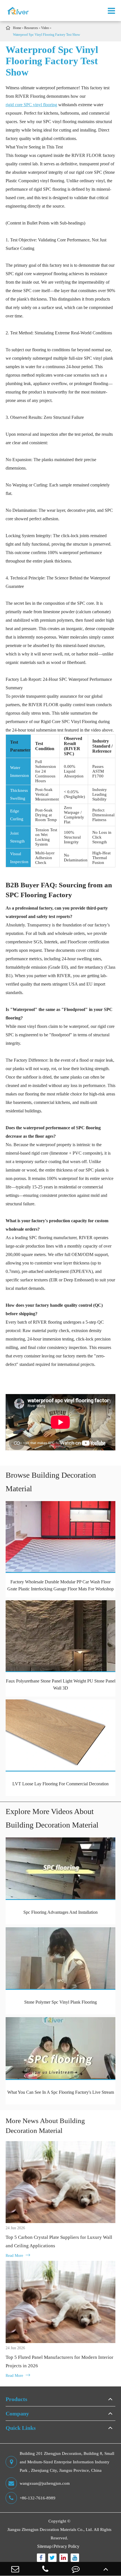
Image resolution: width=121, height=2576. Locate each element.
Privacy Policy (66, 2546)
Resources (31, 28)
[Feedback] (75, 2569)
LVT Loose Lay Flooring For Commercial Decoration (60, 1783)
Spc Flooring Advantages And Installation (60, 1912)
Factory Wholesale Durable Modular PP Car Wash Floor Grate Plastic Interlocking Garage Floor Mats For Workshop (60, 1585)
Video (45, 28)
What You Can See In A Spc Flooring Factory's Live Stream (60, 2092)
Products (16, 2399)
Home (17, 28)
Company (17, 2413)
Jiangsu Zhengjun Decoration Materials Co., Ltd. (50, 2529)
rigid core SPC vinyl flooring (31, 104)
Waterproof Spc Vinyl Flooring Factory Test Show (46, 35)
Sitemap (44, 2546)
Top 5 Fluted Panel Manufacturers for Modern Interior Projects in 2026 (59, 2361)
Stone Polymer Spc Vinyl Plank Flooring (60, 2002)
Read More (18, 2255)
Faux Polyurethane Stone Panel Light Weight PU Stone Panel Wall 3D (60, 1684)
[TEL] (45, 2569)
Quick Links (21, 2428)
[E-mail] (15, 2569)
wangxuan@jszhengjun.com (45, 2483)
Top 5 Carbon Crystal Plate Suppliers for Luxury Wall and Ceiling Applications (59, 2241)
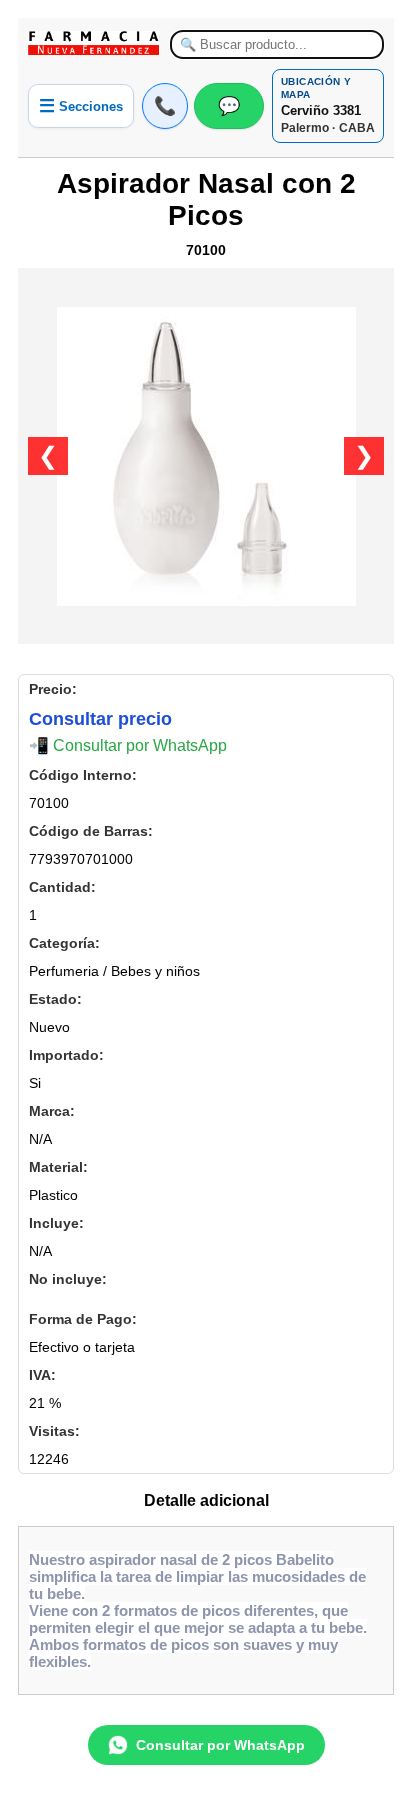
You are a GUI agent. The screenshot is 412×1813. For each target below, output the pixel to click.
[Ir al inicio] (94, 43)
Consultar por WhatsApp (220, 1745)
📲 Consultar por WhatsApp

###

**WHAT TO PRODUCE:**
Only the lines from the line holding "Stone Polymer Spc" through the last line above belong in the answer, repeated exactly; the pictures do not.

**SOLVED PROBLEM:**
Stone Polymer Spc Vinyl Plank Flooring (60, 2002)
Read More (18, 2255)
Faux Polyurethane Stone Panel Light Weight PU Stone Panel Wall 3D (60, 1684)
[TEL] (45, 2569)
Quick Links (21, 2428)
[E-mail] (15, 2569)
wangxuan@jszhengjun.com (45, 2483)
Top 5 Carbon Crystal Plate Suppliers for Luxury Wall and Ceiling Applications (59, 2241)
You are a GUI agent. The screenshot is 412×1813. For each target below, output the pixel to click.
[Ir al inicio] (94, 43)
Consultar por WhatsApp (220, 1745)
📲 Consultar por WhatsApp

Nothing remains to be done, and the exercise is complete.